Hi Crystal, I've been on the gluten-free diet for about a year and a half now. The best thing to do is to get yourself in to see a nutrionist that specializes in gluten-free diets. Think of all that you can eat, as opposed to what you can't. For starters, any raw vegetabe or fruit is fine. As far as chicken, beef or fish is concerned, anything broiled with olive oil, oregano, garlic, lemon or gluten-free barbcue sauce is fine too. No lunch meats, except the ones that say 'gluten free'. Try to learn to like rice cakes or the tons of crackers that are gluten free instead of bread. I haven't tried a bread that I like yet, but just as well.

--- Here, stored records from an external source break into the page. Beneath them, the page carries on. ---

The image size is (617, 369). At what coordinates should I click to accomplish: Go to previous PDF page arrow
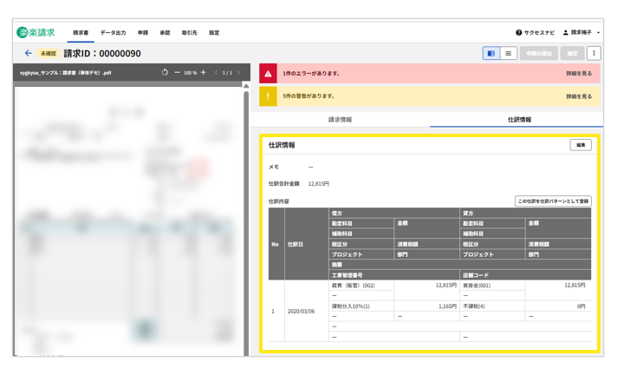[216, 73]
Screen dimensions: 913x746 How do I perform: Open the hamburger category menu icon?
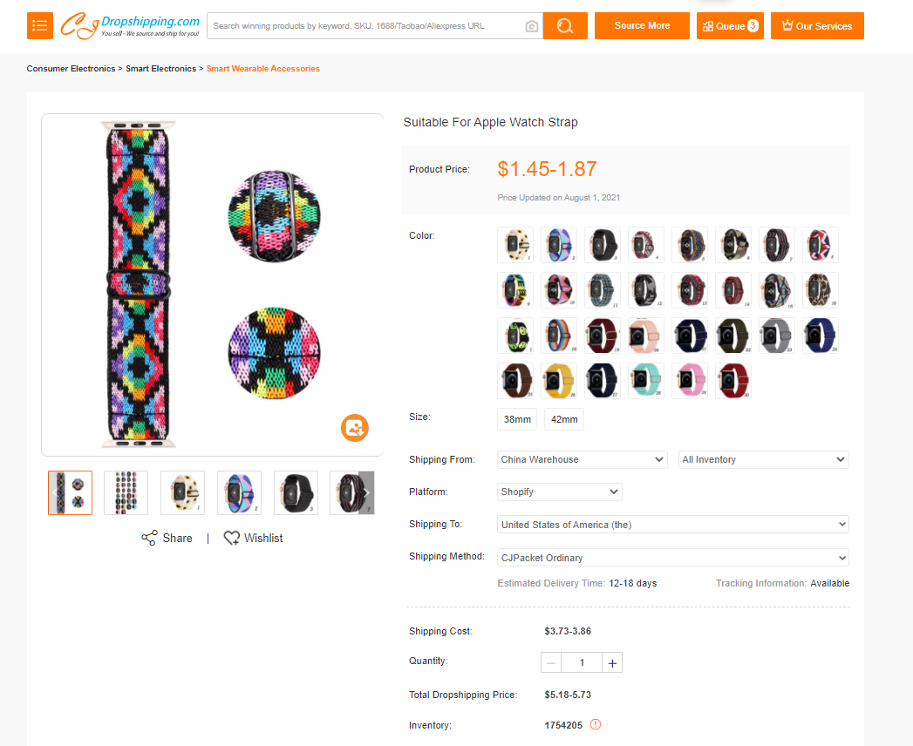[x=40, y=26]
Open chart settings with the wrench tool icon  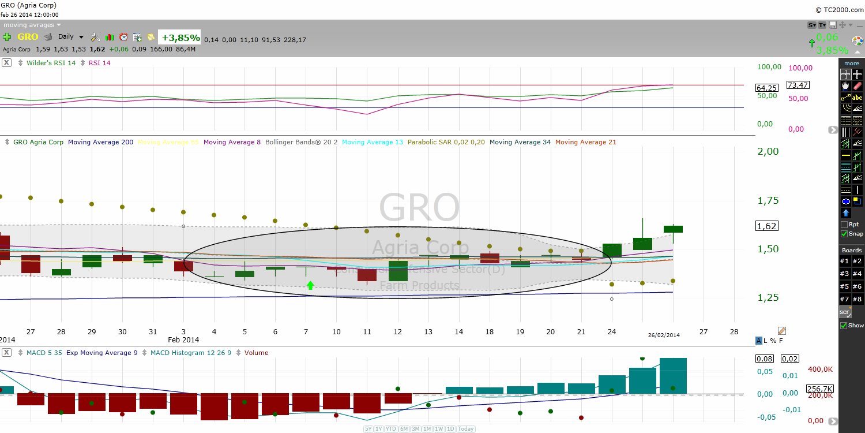pos(95,36)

As soon as you start healing, you'll probably put on some weight because you'll be absorbing nutrients, which you have probably not been absorbing til now. Rice, potatoes and rice pasta are fine too. Be careful with sushi. First of all, California rolls- NO- they have imitation crab meat- all preservatives. But if you like raw tuna sushi, vegetable sushi, or whatever is raw then fine with wheat free soy sauce only- very important. I actually take the wheat free soy sauce with me whenever we go for sushi.

Also it's good to have raw almonds around, fresh peanut butter, and some gluten free snack bars.

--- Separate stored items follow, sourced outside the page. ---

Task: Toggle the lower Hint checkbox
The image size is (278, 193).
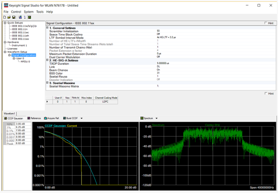Action: point(266,94)
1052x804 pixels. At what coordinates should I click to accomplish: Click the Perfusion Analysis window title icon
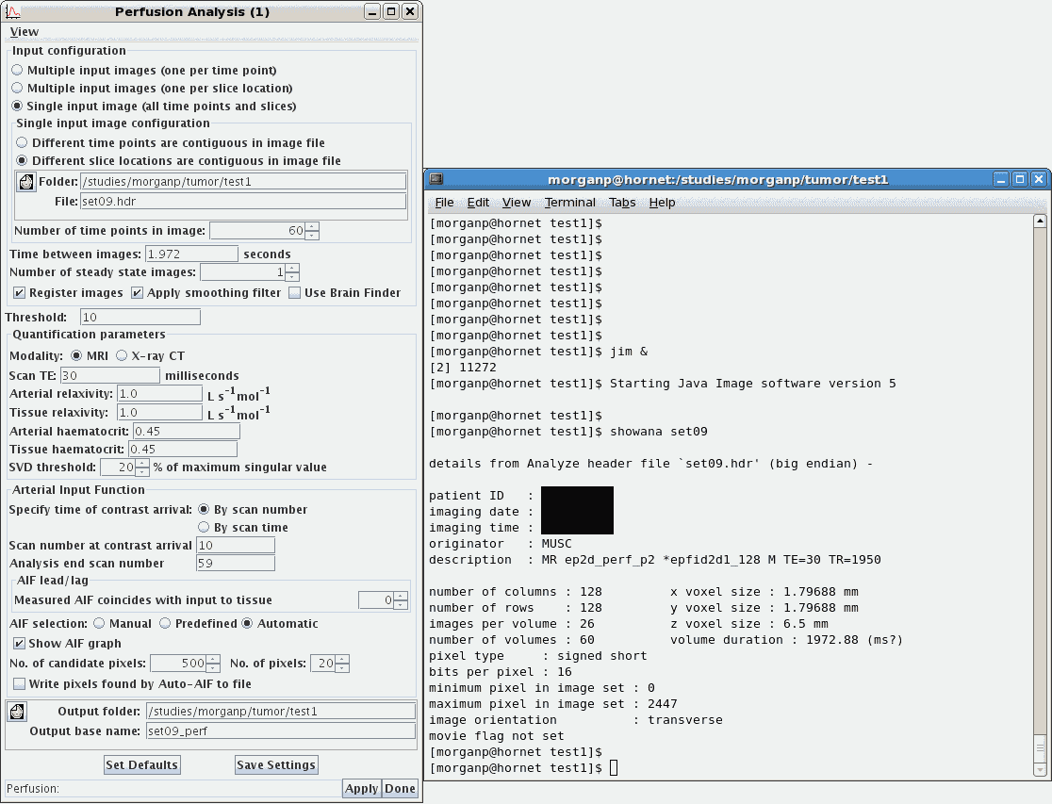[13, 11]
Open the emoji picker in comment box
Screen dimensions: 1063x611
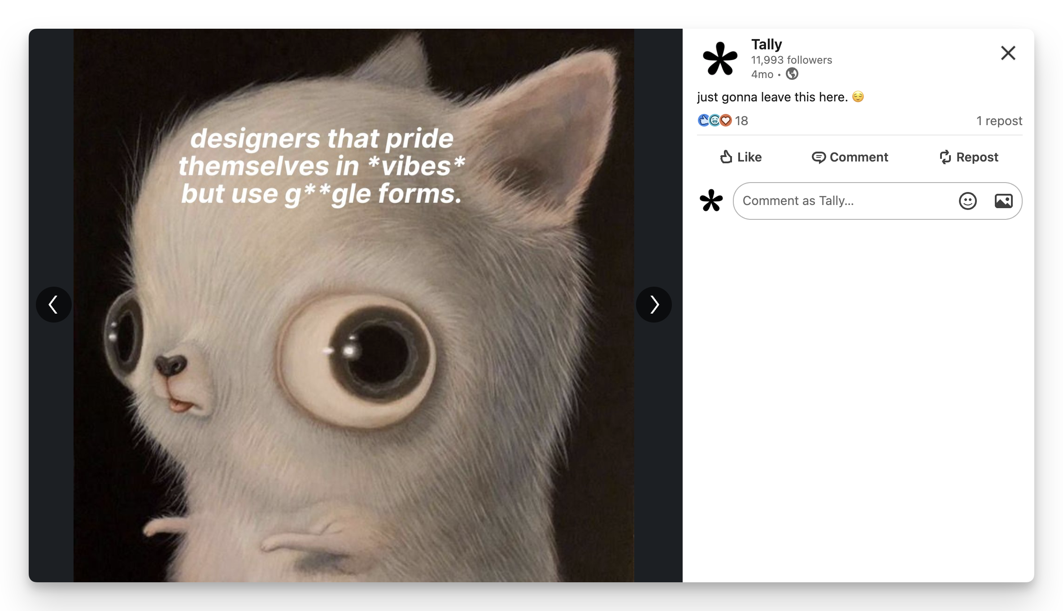pyautogui.click(x=967, y=201)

You'll do great. Stick to organic stuff whenever possible, no preservatives, prepared foods, or whatever you don't know about. You'll have to learn to be your own advocate- ask questions in restaurants- be careful with salad dressings- tons of them contain wheat- find a gluten-free you like and take with or ask for oil, vinegar and lemon.

It's totally doable. Yah, the food may be more expensive, but there is a solution to this intolerance. My motto is, pay now or pay later. Work on this everyday until is becomes natural. You can do it. Hope this helps!